Finding no solution in religion or reason, let us now come a little closer to home and have a look into the world of the child. Recent reports from all over the world point out that children share a concept of life and death that may be nearer to the truth for it is unlearned, unconditioned and yet ubiquitous. Children below the age of 5 years show no innate response to a dead object, though they do respond to pain and dying. Everything is perceived as being alive. They make friends with dolls and rocks, and live in a world inhabited by fairies and imaginary friends. They assume a perfect continuity, making no attempt to distinguish between living and nonliving. By 5 to 7 years children talk about death as temporary and possessing various degrees, for example, a pet or doll may be only 'a little dead'. By the age of 7 to 9 years most children have given up their childish notions of death and have learned the concepts of the family and society.
This development corresponds to the time that the pineal gland starts to atrophy in preparation for puberty. It could be that the child below the age of 8 years, whose pineal is still intact, is more in touch with the cosmic, reality, the natural laws and instincts, for according to yogic physiology the pineal gland is related to intuition, inner knowledge and cosmic awareness.
The yogi aims to regain the child's view of death in his efforts to reanimate his pineal and to transcend conditioning, time, space, and all limitations. This leads to a state of expanded awareness which frees him from all fear of death for it is direct perception of the truth, which unfortunately is not directly communicable to others.
The ancient sages and rishis taught that there was no need to fear death, that there is a way to overcome death and to cross the ocean of this world. The method is yoga. All forms of yoga lead us eventually to realization of the immortal self which is beyond death and suffering. In the Bhagavad Gita, for example, Krishna exhorts Arjuna to face the problems of life, the fears of death, the despair and the suffering, and reveals to him the highest yoga:
"Thy tears are for those beyond tears... The wise grieve not for those who live; and they grieve not for those who die..." "Because we have been for all time; I, and thou, and those kings of men. And we shall be for all time, we all for ever and ever." "If any man thinks he slays, and if another thinks he is slain, neither knows the ways of truth. The eternal in man cannot kill; the eternal in man cannot die." (B.G.2:11,12,19)
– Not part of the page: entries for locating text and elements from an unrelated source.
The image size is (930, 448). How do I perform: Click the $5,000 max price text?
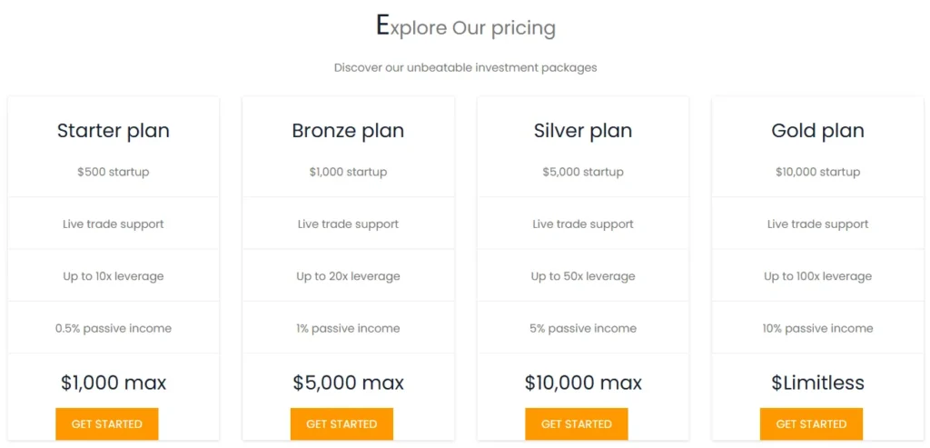[348, 383]
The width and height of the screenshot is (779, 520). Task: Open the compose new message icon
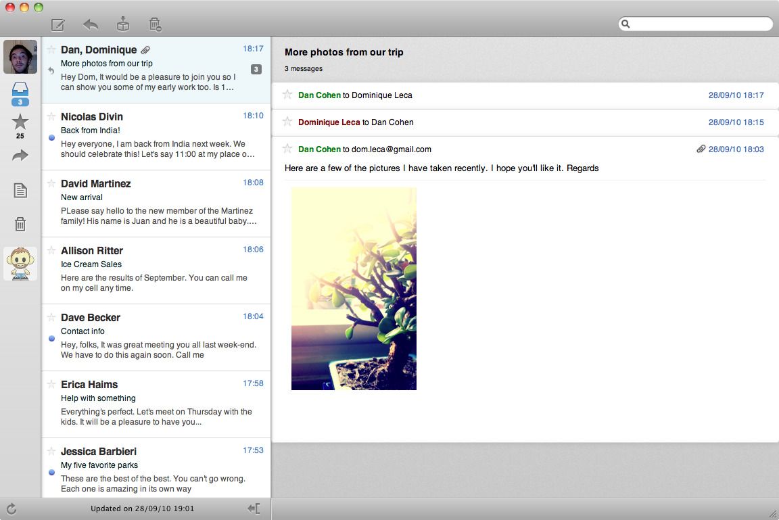57,24
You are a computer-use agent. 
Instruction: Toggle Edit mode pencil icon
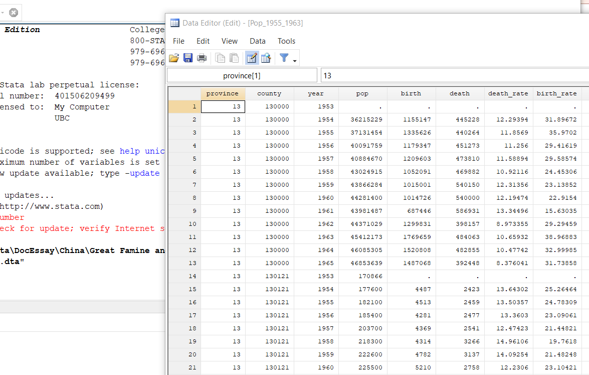point(252,58)
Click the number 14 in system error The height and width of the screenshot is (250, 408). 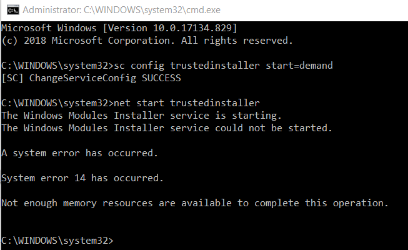pos(80,178)
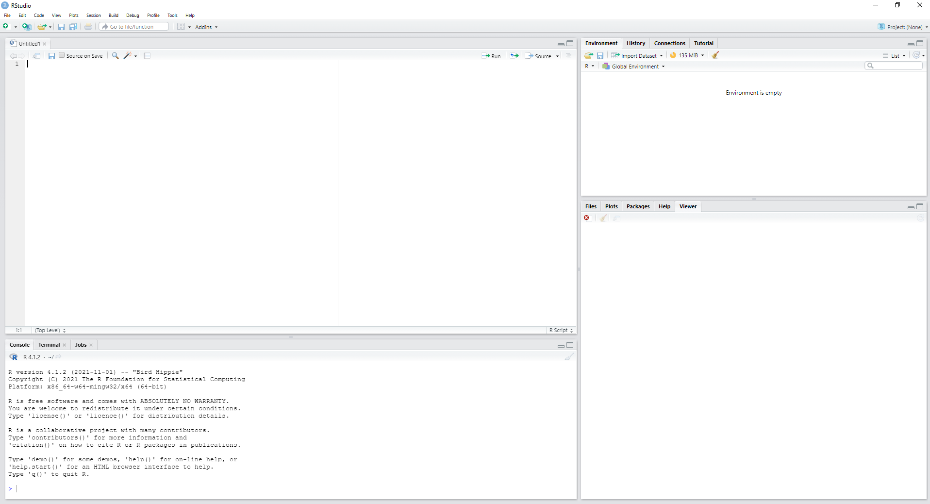Click the red stop icon in Viewer pane
Viewport: 930px width, 504px height.
587,218
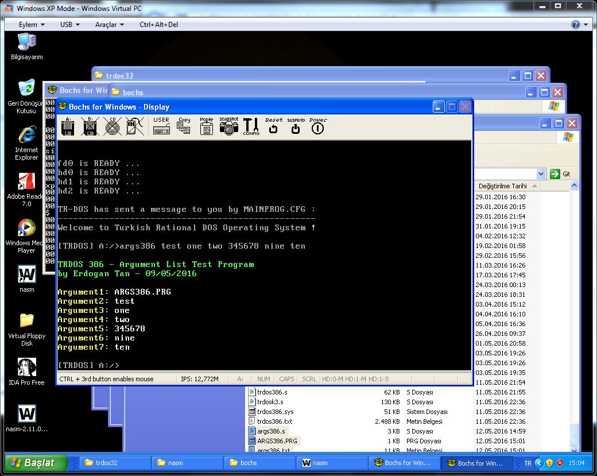Toggle the CD-ROM drive icon
This screenshot has height=476, width=597.
point(113,126)
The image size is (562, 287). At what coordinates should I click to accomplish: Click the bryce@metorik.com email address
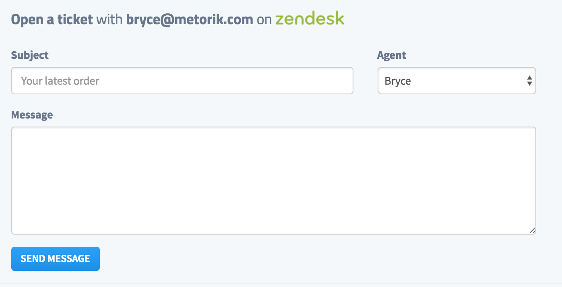(189, 19)
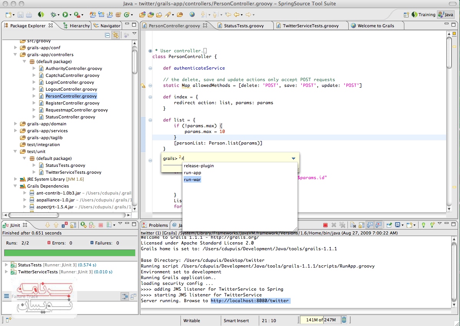
Task: Click Rerun Test icon in JUnit panel
Action: click(x=83, y=225)
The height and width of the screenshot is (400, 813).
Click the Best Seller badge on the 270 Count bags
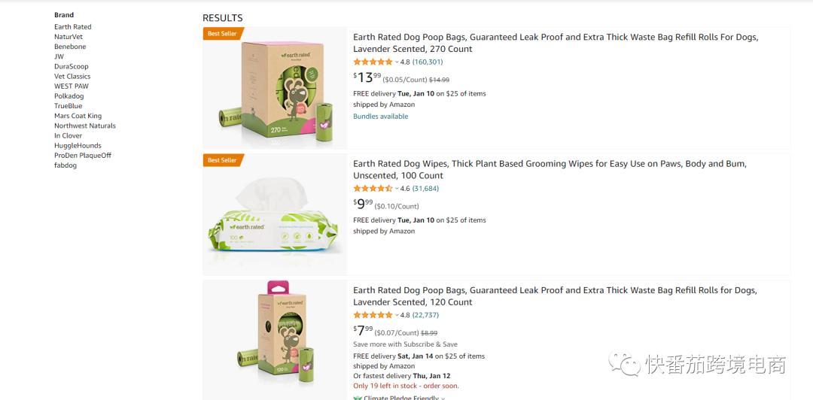pos(222,34)
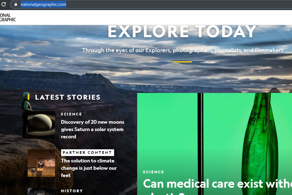Open the partially visible History story thumbnail

(x=41, y=191)
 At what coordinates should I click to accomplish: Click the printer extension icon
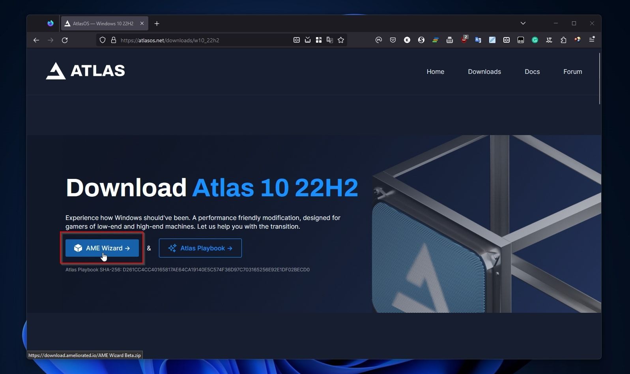[450, 40]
In order to overcome the fear of death, we can use the following sloka from the Bhagavad Gita as a mantra or object of contemplation:
"All things born, in truth must die; and out of death in truth comes life. Face to face with what must be, cease thou from sorrow." (B.G.2:27)
When we realize and accept the fact that the possibility of death is always with us, that at any moment we might die, we learn to make every act count. We do our best. Life then becomes sacred as we begin to take responsibility for our actions and experience each moment as though it were our first and last. We receive a kick that makes us wake up and really look at ourselves, that spurs us on to deeper self-discovery. With courage and confidence, we will realize that we are not our bodies and that the real 'I' cannot die.